Did the Powerball mania descend on your home too a couple weeks back? Just because I never buy Powerball or lottery tickets, magical thinking really kicks in when news of the big jackpots reaches even my normally oblivious state of mind. Obviously, I reason, this is meant to be, so I better get ready. First, I check how much of a bite taxes would take out. (The $700 million jackpot translated into roughly $330 million after taxes in California if delivered in one payment rather than an annuity.) Then I start making lists for giving it away. (I will blow PBS’ mind with my Powerball donation, and we can kick the Koch brothers’ money to the curb!) Conspicuously absent from my preparations to become a millionaire is dusting off plans for my dream house.

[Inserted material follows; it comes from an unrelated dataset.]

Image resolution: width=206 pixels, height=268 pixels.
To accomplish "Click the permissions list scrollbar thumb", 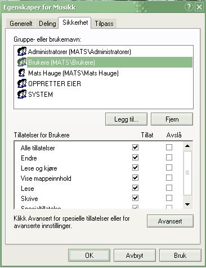I will 187,173.
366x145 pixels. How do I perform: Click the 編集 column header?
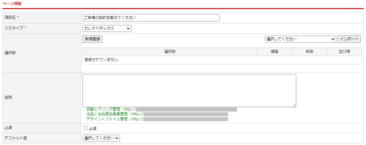click(275, 52)
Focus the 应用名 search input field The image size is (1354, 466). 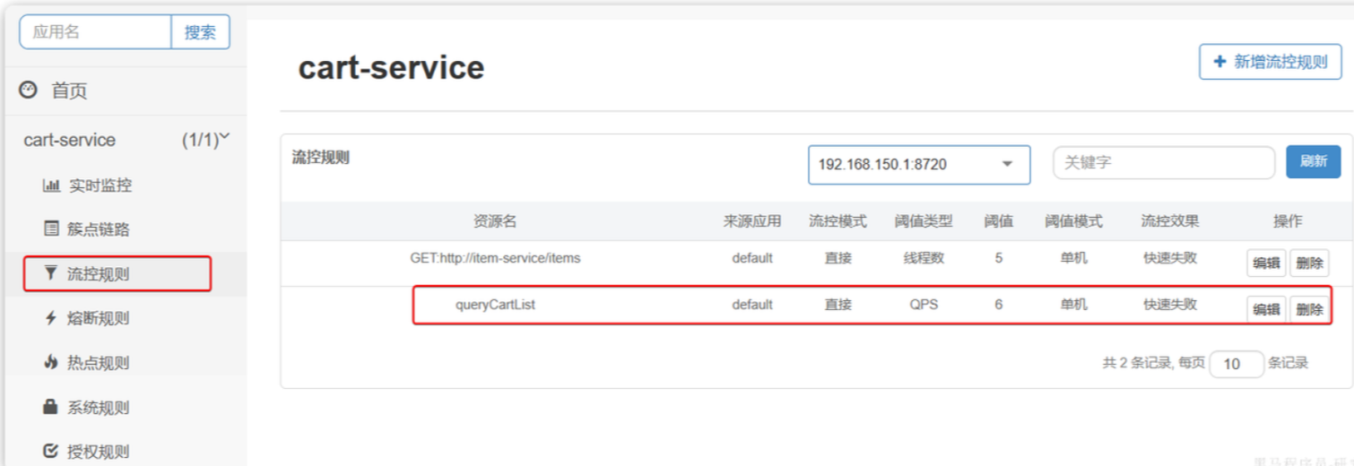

I don’t have a dream house. What an oversight! The furthest I’ve ever gotten in dream house planning is daydreaming about buying land for a really big garden, in USDA zone 10, near a body of water with a dock and a little sailboat for Marty…and living in an adapted container or maybe an Airstream trailer, surrounded by numerous corgis, blue heelers, and Irish wolfhounds. Low aspirations, that’s been the problem all these years! I am not a deserving winner because my megarich dreams are feeble, weak sauce! No wonder I never win.

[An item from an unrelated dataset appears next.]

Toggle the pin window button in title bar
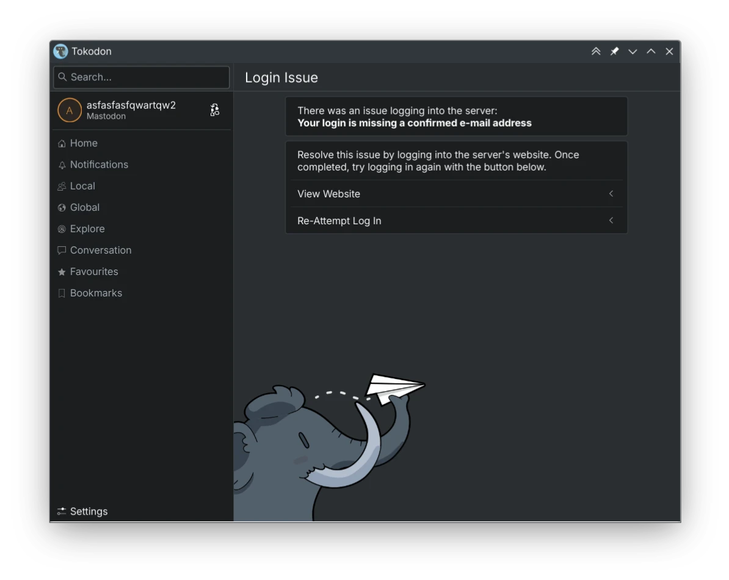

Photo Courtesy of Barbara Bestor Architecture via Dwell
Perhaps the trick is to have readymade plans for a dream house to appease the Powerball gods. Let me help your odds. Maybe this is your dreamhouse. It’s not mine (where’s the dock and little sailboat?), but it has some features I’m completely on board with, e.g., the movable walls, deep roof overhangs, the multiple buildings which give a sense of having a personal compound, but not in a bad, evil-cult sense but in a surrounding-yourself-with-friends-and-family sense. And it’s located in Montecito, California, an area that has snagged my attention recently for housing some fabulous early 20th century estates and gardens. I used to think Montecito began and ended with Lotusland, but there’s more early 20th century estates to explore, like Casa del Herrero and the currently inaccessible *Austin Val Verde. And who knows what else is taking shape and strategic advantage of that spectacular climate at this very moment? Just possibly a house and garden that will be looked on in the future as a notable early 21st century estate.

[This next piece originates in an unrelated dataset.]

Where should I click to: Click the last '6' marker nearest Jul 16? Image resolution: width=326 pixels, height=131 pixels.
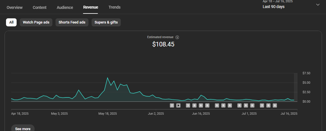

So have a look around this Montecito estate known as the Toro Canyon House, built in 2012, approx. 4700 square feet. (Diving further into the property specs, no wonder I’m smitten. Landscape architect is the incomparable Isabelle Greene & Associates.) I’ve omitted most photos of the interior, so check out the links if you’re interested.
Photos are by Laure Joliet except where noted.
The Mediterranean Garden Society’s 23rd Annual General Meeting in late October includes a pretrip to Santa Barbara/Montecito that will stop at Lotusland, Casa del Herrero, as well as gardens designed by Isabelle Greene. (I am most emphatically not implying that Toro Canyon House is included on the tour. I have no idea which Greene houses will be toured.) This pretrip is limited to 50 attendees, with preference given to out-of-country visitors, so it’s possibly sold out. I’ll be calling to check later in the week.
*You may have noticed I keep mentioning the Austin Val Verde estate. Any info would be much appreciated.